Thursday, March 19, 2009

Hiking Schlossberg and the Last Week of Language Classes

This is the last week of our language orientation classes. Today and tomorrow we take placement tests that determine which German class we take for the rest of the semester. We have also continued with our outings around Freiburg. On Tuesday we toured Breisgau Milch, a milk factory on the outskirts of town. The tour guide rambled a lot and there were too many of us to really hear what he was saying most of the time, but walking through the packaging rooms was cool. We got to see a giant machine that took in recycled bottles, cleaned them, and then sent them back out to be filled with milk. The company takes milk from famers all over the Black Forest, so it is a regional milk company. We even got a goody bag with yogurt and chocolate milk at the end. I went out for St. Patrick's day on Tuesday evening with some people, to one of two Irish pubs in Freiburg. It was crowded but fun, and I tried my first ever Irish car bomb.

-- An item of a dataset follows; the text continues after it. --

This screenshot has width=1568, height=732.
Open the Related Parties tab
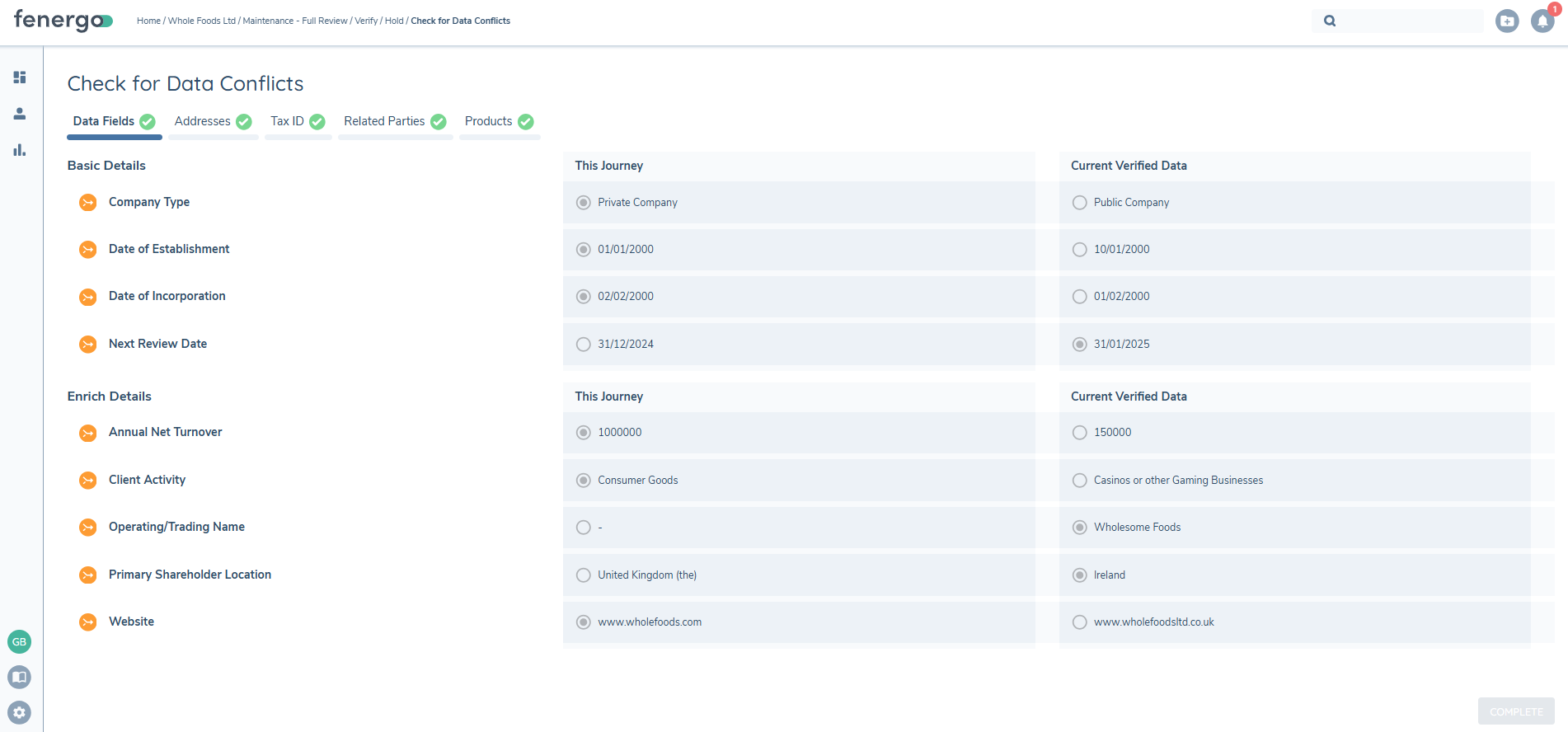[x=384, y=121]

On Wednesday all three IES language classes went on a hike to Schlossberg, the hill overlooking the city. We stopped at an observation area and took pictures because the elevation afforded a nice view of the surrounding area. That day was a bit hazy and the sun was in the wrong spot, so the pictures could be better, but here, finally, you can get an idea of how Freiburg looks.

The Münster is undergoing renovation, and sadly the steeple is covered in scaffolding. But you can get an idea of how dominant in the cityscape it is from this picture.
I took a panorama of Littenweiler, the area where I live. My dorm is on the left side of the picture, near the base of one of the hills there.

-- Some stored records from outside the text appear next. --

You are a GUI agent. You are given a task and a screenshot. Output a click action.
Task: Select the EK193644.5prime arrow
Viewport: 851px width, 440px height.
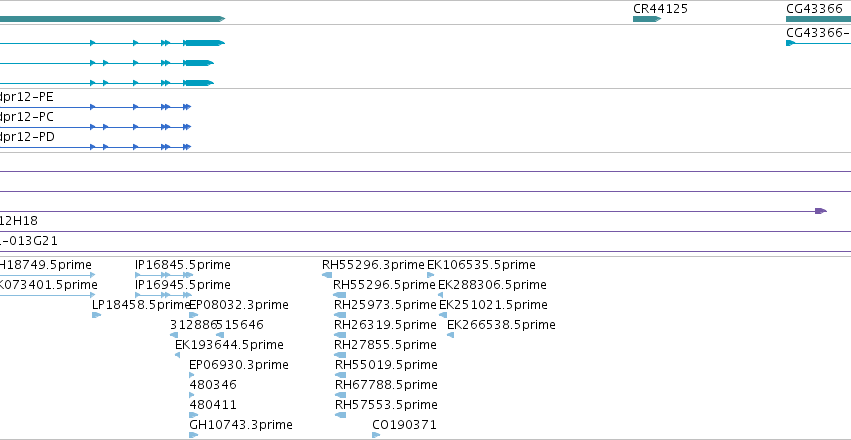coord(177,355)
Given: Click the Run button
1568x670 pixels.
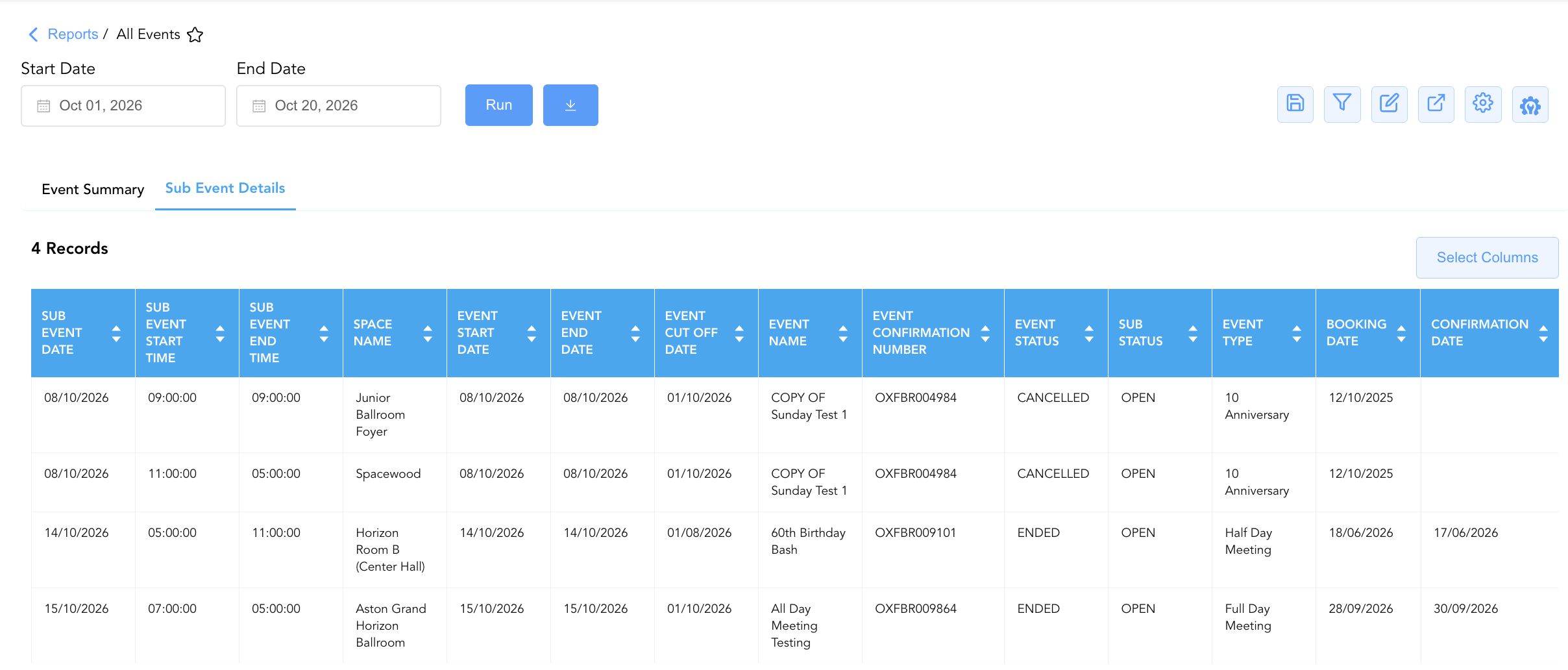Looking at the screenshot, I should (499, 105).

We ended up walking around the ridge for maybe forty minutes or so until we came to a little chapel, St. Ottilien's (or St. Odile in English). The chapel (and restaurant, this is Germany, after all, and every hike ends with a restaurant) supposedly marks the spot where Ottilien fled from her enraged father and the ground opened up for her so she could hide from him. Now a spring begins there (see right for a picture of the grotto), and its waters are said to cure eye maladies, because St. Odile is the patron saint of eye afflictions (and of the Alsace region, by the way).

Her symbol is a Bible sprouting eyeballs:
We walked down the hill and I took the train back to Littenweiler. Tomorrow I have an oral exam, and then the weekend begins!